Exercise prompt: Go line by line through the data below, counting each one that has "agent", and give the final count only.

---

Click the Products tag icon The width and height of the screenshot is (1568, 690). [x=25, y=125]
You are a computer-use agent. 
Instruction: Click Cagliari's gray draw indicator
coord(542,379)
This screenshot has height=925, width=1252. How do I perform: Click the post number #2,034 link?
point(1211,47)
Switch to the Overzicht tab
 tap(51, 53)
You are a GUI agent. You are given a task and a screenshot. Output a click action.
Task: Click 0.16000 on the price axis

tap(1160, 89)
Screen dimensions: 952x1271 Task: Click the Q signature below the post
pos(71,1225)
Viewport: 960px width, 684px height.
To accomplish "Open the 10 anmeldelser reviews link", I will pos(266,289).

---

Completed task: 2